Da redação
Após o ex-governador de Goiás Ronaldo Caiado (PSD) deixar o cargo em 31 de março, ao menos dez de seus parentes permaneceram em cargos comissionados no governo estadual. Segundo levantamento da Folha de S.Paulo, março registrou 50 pessoas com o sobrenome Caiado na folha de pagamento do estado, com remuneração mensal superior a R$ 650 mil. O grupo inclui servidores efetivos, temporários, aposentados, pensionistas e comissionados — e esse número cresce ao considerar familiares com outros sobrenomes.
Entre os dez parentes ocupantes de cargos comissionados, nove são primos de Caiado e um é marido de prima.
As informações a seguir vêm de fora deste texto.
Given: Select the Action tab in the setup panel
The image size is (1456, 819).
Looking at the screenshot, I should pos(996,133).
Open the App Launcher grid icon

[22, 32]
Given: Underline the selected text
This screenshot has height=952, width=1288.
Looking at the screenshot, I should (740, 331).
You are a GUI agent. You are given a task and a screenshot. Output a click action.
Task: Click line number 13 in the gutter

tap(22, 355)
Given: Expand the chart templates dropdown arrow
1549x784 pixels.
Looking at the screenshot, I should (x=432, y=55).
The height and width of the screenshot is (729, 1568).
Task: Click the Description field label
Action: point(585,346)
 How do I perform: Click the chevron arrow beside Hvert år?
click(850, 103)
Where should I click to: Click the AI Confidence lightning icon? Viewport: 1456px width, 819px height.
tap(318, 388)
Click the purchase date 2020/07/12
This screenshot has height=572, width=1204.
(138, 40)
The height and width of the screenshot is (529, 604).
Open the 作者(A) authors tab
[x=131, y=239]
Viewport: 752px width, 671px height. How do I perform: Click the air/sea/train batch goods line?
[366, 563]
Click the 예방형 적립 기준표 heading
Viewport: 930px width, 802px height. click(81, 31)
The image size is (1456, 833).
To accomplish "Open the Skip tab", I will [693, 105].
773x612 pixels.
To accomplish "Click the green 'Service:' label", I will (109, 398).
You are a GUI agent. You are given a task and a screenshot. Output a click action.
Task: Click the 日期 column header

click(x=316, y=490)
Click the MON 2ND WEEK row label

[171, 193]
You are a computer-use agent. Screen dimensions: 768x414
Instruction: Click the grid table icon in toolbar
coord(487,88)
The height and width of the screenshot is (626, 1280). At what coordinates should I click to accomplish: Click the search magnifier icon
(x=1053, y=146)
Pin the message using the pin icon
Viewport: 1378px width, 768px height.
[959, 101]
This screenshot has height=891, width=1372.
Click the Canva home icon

Destacam-se Adriano da Rocha Lima, assessor na Secretaria de Relações Institucionais e cotado a vice do atual governador Daniel Vilela (MDB), Andrea Parrode da Rocha Lima Dantas, chefe de gabinete na Secretaria de Esporte e Lazer, e Juliana Ramos Caiado, assessora especial na Secretaria de Desenvolvimento Social.
A presença de parentes também é vista na OVG (Organização das Voluntárias de Goiás), entidade ligada ao Estado. Lá, atuam a esposa de um primo do ex-governador e dois sobrinhos da ex-primeira-dama Gracinha Caiado, cuja presidência de honra era ocupada por ela até o último dia 31. O orçamento da entidade saltou de R$ 434 milhões para R$ 738 milhões no último aditivo de repasse estadual. Adryanna Leonor Melo de Oliveira Caiado recebe, no total, R$ 67,6 mil mensais somando funções na OVG, Goiás Parcerias e Saneago.
Em nota, Caiado afirmou que todas as contratações foram analisadas pela Procuradoria-Geral do Estado e estão de acordo com a legislação e a súmula 13 do STF, que proíbe nomeações de cônjuges e parentes até terceiro grau. Especialistas apontam, porém, que a nomeação de primos — parentes de quarto grau — é uma brecha legal, mas ainda pode ser questionada por ferir princípios constitucionais de moralidade e impessoalidade.
A OVG defendeu a nomeação de seus diretores, ressaltando experiência e trajetória no serviço público. Gracinha Caiado destacou que liderou o maior programa de superação da pobreza da história de Goiás, enquanto Ronaldo Caiado afirmou que todos os indicados exercem regularmente suas funções e possuem qualificação compatível com seus cargos.